Nach wochenlangen Spannungen zwischen dem Militär und der zivilen Übergangsregierung hatten Soldaten am Montag mehrere Regierungsmitglieder, darunter auch Regierungschef Abdalla Hamdok, festgenommen. Der Regierungschef habe sich zuvor geweigert, den "Putsch" zu unterstützen, erklärte das Informationsministerium. Die Festgenommenen wurden an einen unbekannten Ort gebracht.

Nach Angaben des Informationsministeriums wurden im ganzen Land die Internetdienste unterbrochen und die wichtigsten Straßen und Brücken in der Hauptstadt Khartum gesperrt. Das Staatsfernsehen begann mit der Ausstrahlung patriotischer Lieder.

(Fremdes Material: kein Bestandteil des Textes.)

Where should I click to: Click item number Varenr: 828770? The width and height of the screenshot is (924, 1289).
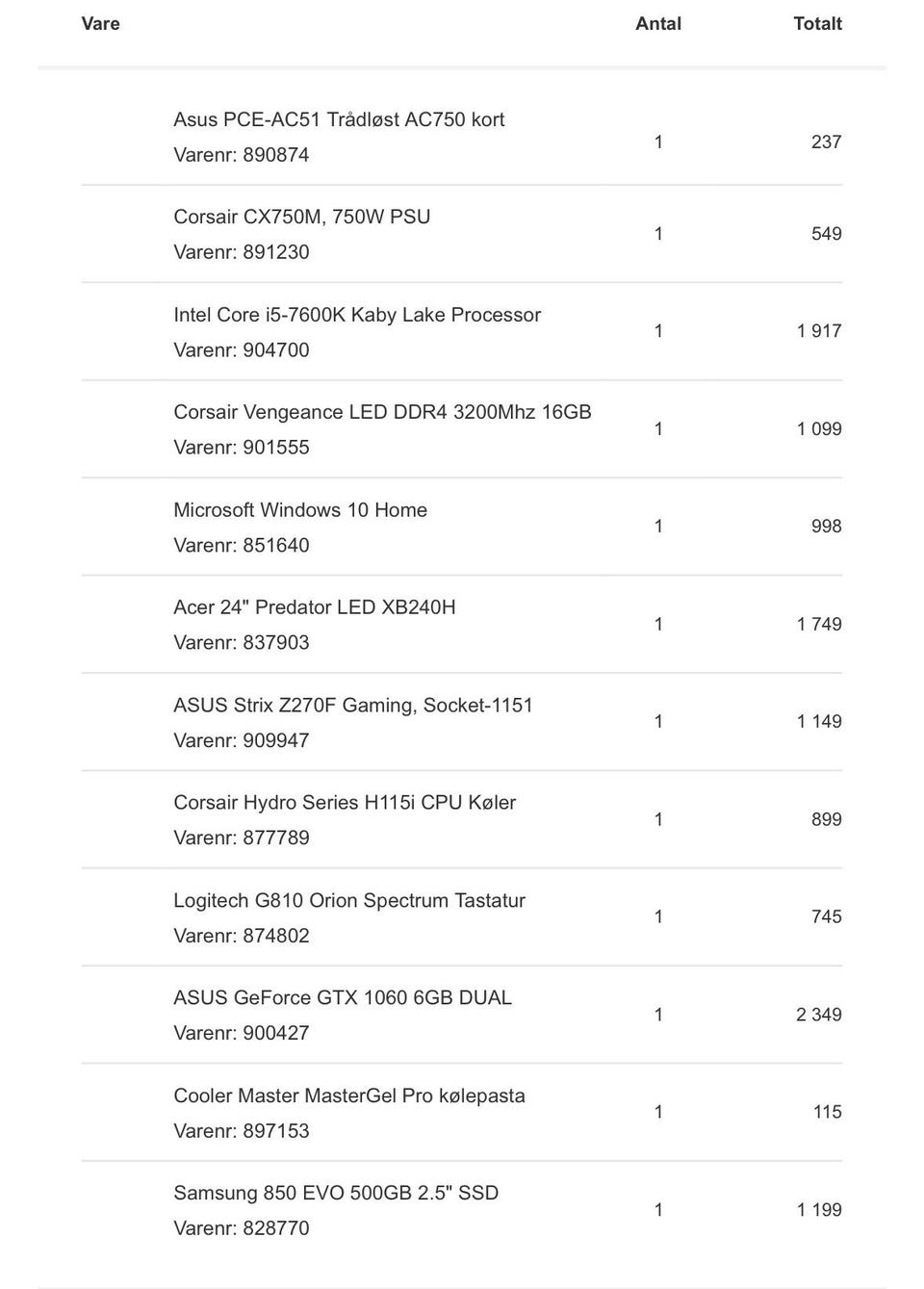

Im Sudan hatte nach dem Sturz al-Baschirs 2019 ein sogenannter Souveräner Rat die Regierungsgeschäfte übernommen, in dem sich Militärs und Zivilisten die Macht teilen. Seitdem befindet sich das Land in einer fragilen Übergangsphase, die 2023 mit der Einsetzung einer zivilen Regierung enden sollte. Eine hohe Inflation, wirtschaftliche Schwierigkeiten und tiefe politische Spaltungen verschärften die Lage.